## About this exercise
Find the line with "Task: Click the Brightness slider handle" in the data below. Repeat it and every line after it exactly, but not the pictures.

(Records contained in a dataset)
Start of Block
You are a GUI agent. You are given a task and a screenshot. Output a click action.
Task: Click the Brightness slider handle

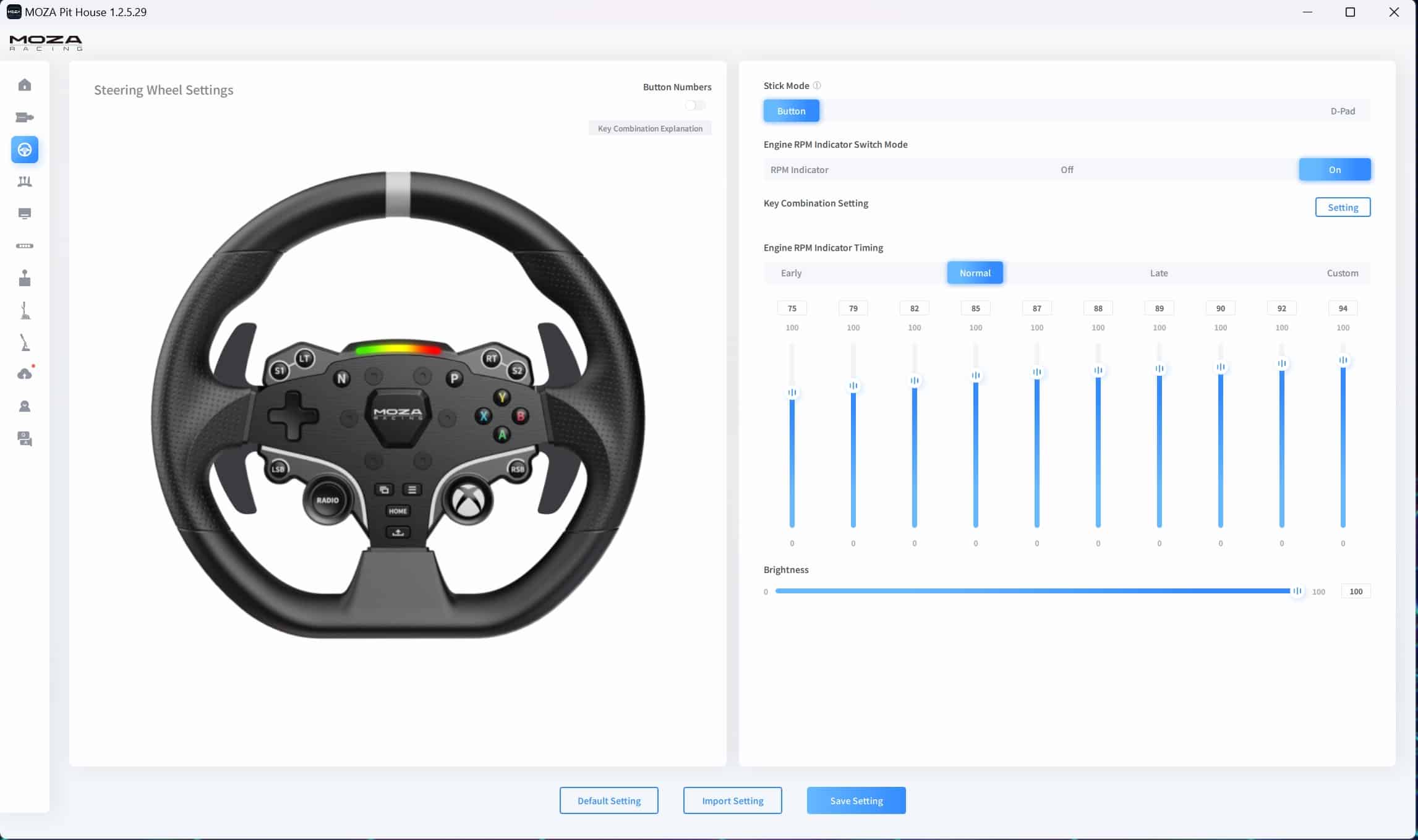1297,592
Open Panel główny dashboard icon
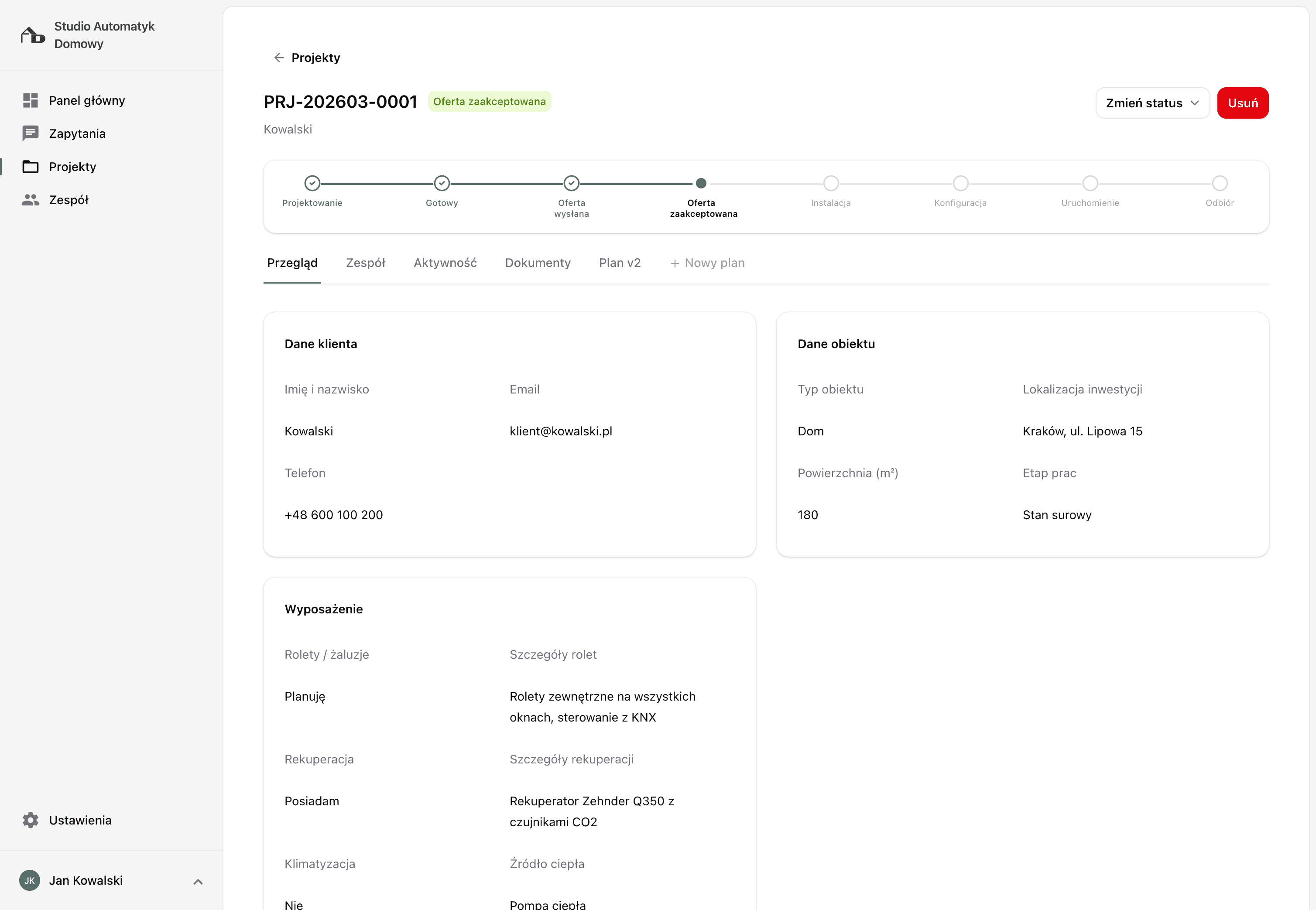The image size is (1316, 910). 30,100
End of Block
## Solution to this task
Task: Click the Brightness slider handle

1297,592
Open Panel główny dashboard icon
The image size is (1316, 910). 30,100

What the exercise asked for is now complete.